The creators of Rock Band have chosen Sept. 9 -- or 09/09/09 -- as the North American release date for The Beatles: Rock Band, the first edition of the popular video game to be engineered around the music of a single act.

It is being described as an "experiential progression through and celebration of the music and artistry of the Beatles," rather than simply a regular edition of Rock Band using the Fab Four's music. It will be released in configurations for Sony PlayStation 3, Microsoft Xbox 360 and Nintendo Wii units.

Part of the experience will come from game controllers that copy instruments played by the group. The complete package will carry a list price of $250, but owners of earlier versions of Rock Band will be able to purchase just the new guitar controllers in a stand-alone bundle for about $100 and the Beatle-centric software for $60.
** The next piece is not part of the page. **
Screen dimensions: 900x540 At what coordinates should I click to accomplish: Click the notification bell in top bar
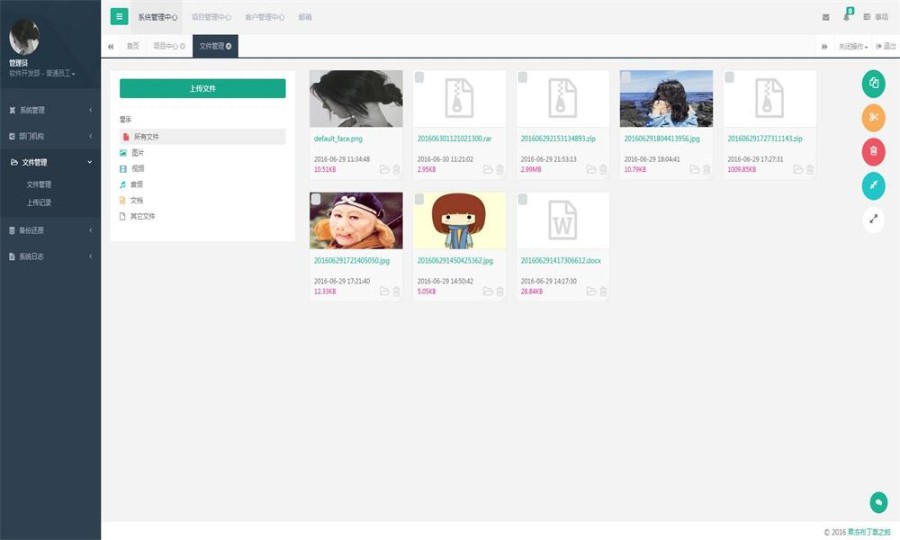click(847, 17)
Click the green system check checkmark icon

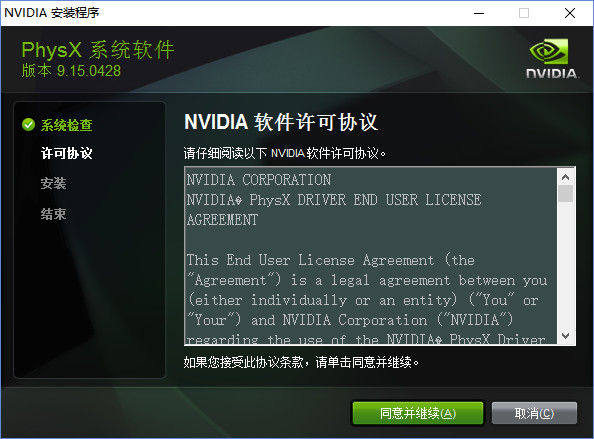(28, 124)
There is still no word about which of the group's 200-plus original studio recordings will be included, but given the release date, it wouldn't be a stretch to anticipate at least one track from the Let It Be album: "One After 909."

More than two years after the launch of the Wii, most game publishers are still wrestling with the question of how to appeal to the broader, more casual audience that Nintendo has brought to the industry. Not Sega, though, which has this year's most impressive lineup of Wii releases -- to some extent, more impressive than Nintendo itself.
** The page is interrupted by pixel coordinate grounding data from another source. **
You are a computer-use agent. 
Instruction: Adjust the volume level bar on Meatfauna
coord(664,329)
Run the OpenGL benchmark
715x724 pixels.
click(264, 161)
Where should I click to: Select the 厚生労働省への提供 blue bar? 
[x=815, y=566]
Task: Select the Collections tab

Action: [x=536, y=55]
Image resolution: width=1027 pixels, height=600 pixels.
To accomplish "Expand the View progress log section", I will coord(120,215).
"Sega was the first third-party publisher to believe in the Wii," says Sega of America President Simon Jeffery, and that head start gave it a big advantage. In particular, it allowed Sega to team up with Nintendo on Mario & Sonic at the Olympic Games, which sold more than 10 million copies worldwide.

Jeffery says that Sega's games "tap into the same market that Nintendo opened" -- particularly the lighthearted Sonic the Hedgehog series, which gets a new Wii installment this week called Sonic and the Black Knight. "We understood Nintendo's premise of attracting casual gamers."

That said, Sega is still trying to appeal to hardcore gamers who have felt neglected by Nintendo. Jeffery estimates that "70 to 80 percent of Wii owners are young males, and there hasn't been much fodder for them on the Wii." The solution: grown-up action games like the gory brawler MadWorld (out this week) and the first-person shooter The Conduit (due in June), built from the ground up with the Wii in mind.

Whether the broader Wii audience will take to an ultraviolent spectacle such as MadWorld is still in question. But all those people who bought the first Mario & Sonic mashup will still be happy: The mascots will reteam next year for Mario & Sonic at the Winter Olympic Games, due just in time for the festivities in Vancouver, Canada, next February.

Nintendo's big Wii game for spring is Punch-Out!!, the long-awaited revival of the goofy boxing game that was on everyone's Nintendo Entertainment System back in the 1980s. We finally have a U.S. arrival date: May 18. Before that, though, the company is squeaking out ExciteBots: Trick Racing, which may give you a reason to dust off your Wii Wheel.

Also, fans of the supercute can get psyched for the U.S. debut of The Legendary Starfy, the undersea adventures of a 7-year-old starfish.

Sony, meanwhile, is countering the impending launch of Nintendo's new portable DSi with a renewed push for the PlayStation Portable.